## WHAT YOU WILL DO
Your answer must consist of exactly the lines below, starting with the line with "The width and height of the screenshot is (1563, 651)." and going on through the line with "You are a computer-use agent. The height", and nothing else.
SUPPLIED MATERIAL: Begin
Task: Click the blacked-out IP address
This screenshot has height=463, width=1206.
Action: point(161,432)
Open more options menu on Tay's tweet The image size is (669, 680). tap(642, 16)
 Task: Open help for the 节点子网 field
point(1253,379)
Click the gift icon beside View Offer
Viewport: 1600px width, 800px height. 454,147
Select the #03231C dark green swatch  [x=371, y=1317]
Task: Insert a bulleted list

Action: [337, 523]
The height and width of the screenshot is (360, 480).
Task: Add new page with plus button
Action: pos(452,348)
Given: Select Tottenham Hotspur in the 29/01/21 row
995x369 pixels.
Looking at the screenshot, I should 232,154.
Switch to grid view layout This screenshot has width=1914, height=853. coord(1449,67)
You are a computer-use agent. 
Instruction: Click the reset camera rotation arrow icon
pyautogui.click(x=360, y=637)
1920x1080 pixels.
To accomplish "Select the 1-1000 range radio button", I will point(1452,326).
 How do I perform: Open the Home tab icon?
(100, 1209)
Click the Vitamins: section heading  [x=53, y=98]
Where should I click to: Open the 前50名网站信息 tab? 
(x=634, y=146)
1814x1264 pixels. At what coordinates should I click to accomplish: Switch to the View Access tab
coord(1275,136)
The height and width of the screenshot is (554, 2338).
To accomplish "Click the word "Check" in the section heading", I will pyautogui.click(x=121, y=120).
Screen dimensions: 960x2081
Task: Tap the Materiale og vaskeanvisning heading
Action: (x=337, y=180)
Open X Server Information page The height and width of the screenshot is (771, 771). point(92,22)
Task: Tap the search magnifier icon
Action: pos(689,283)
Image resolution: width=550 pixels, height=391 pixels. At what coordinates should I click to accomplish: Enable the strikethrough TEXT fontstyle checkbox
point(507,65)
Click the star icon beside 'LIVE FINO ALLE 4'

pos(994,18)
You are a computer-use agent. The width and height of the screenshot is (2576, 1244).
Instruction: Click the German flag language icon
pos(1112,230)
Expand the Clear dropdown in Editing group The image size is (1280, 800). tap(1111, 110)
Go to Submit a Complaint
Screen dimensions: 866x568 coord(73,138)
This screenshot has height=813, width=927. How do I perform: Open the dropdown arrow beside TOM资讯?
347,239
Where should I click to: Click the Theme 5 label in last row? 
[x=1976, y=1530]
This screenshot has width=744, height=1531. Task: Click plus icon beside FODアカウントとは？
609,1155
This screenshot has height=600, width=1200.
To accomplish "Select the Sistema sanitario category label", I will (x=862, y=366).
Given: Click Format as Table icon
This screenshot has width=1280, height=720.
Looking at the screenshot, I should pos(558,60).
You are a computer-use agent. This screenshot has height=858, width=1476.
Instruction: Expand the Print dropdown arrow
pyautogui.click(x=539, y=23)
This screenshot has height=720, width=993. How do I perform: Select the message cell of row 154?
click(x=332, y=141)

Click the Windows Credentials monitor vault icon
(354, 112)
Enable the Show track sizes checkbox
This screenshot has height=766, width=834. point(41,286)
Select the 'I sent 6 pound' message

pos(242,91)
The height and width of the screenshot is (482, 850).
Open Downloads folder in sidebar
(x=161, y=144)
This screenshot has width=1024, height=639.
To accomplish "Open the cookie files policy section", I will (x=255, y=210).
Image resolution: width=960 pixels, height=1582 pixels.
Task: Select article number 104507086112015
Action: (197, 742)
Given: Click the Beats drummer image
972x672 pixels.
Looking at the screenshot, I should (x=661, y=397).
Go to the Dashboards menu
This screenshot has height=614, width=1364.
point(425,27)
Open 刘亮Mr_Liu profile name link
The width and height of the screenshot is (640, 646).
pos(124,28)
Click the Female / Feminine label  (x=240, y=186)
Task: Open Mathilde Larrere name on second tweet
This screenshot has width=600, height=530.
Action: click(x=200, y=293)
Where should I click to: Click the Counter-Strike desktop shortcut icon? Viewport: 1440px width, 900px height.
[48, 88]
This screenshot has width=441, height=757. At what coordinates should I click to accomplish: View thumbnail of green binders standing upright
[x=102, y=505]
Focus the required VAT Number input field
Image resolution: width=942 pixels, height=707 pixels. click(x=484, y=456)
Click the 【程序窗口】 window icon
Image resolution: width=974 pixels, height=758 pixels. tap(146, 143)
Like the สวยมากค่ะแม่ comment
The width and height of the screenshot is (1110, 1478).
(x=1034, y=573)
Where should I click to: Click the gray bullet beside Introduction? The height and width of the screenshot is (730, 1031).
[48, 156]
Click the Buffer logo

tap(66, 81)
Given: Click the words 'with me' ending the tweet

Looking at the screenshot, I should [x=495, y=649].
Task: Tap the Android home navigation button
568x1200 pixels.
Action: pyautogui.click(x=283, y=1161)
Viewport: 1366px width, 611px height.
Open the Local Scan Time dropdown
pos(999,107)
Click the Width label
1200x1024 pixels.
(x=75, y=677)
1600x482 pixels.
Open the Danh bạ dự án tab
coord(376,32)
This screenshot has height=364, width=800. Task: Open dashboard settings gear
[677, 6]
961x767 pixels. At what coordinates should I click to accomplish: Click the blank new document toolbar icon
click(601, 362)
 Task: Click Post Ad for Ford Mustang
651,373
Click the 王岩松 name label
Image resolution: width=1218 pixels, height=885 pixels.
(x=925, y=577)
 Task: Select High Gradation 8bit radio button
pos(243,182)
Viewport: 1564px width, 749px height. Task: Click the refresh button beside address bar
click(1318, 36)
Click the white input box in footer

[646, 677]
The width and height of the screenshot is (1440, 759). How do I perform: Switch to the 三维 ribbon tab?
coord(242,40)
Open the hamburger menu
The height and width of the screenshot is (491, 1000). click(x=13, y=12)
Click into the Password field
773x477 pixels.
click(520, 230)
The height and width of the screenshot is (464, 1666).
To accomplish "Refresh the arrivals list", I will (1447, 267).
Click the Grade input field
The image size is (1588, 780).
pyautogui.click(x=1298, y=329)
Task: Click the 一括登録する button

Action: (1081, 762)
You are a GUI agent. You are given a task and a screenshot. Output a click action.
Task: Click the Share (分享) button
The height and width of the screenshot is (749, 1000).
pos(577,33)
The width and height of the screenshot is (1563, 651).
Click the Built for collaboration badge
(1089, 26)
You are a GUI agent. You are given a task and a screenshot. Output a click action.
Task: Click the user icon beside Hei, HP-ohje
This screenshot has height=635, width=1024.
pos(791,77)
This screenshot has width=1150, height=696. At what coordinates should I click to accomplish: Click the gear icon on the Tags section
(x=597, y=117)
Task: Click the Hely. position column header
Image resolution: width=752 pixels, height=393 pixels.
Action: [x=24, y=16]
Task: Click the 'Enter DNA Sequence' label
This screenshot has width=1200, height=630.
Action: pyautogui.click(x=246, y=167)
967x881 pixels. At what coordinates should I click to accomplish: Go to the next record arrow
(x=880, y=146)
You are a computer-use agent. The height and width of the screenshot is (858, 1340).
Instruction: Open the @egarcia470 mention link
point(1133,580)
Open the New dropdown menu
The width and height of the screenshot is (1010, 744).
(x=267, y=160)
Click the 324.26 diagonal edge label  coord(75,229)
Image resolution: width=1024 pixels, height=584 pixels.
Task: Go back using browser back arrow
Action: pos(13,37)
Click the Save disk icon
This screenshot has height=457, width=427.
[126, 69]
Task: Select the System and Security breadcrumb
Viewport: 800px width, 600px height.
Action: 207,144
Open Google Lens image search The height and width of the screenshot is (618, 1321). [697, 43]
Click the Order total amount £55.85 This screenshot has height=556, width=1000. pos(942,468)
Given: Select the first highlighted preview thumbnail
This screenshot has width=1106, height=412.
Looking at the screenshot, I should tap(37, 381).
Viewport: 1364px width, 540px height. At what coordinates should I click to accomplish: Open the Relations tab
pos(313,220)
SUPPLIED MATERIAL: End
## TASK RESPONSE
The width and height of the screenshot is (1563, 651).
Click the Built for collaboration badge
(1089, 26)
You are a GUI agent. You are given a task and a screenshot. Output a click action.
Task: Click the user icon beside Hei, HP-ohje
This screenshot has height=635, width=1024.
pos(791,77)
This screenshot has width=1150, height=696. At what coordinates should I click to accomplish: Click the gear icon on the Tags section
(x=597, y=117)
Task: Click the Hely. position column header
Image resolution: width=752 pixels, height=393 pixels.
Action: [x=24, y=16]
Task: Click the 'Enter DNA Sequence' label
This screenshot has width=1200, height=630.
Action: pyautogui.click(x=246, y=167)
967x881 pixels. At what coordinates should I click to accomplish: Go to the next record arrow
(x=880, y=146)
You are a computer-use agent. The height and width of the screenshot is (858, 1340).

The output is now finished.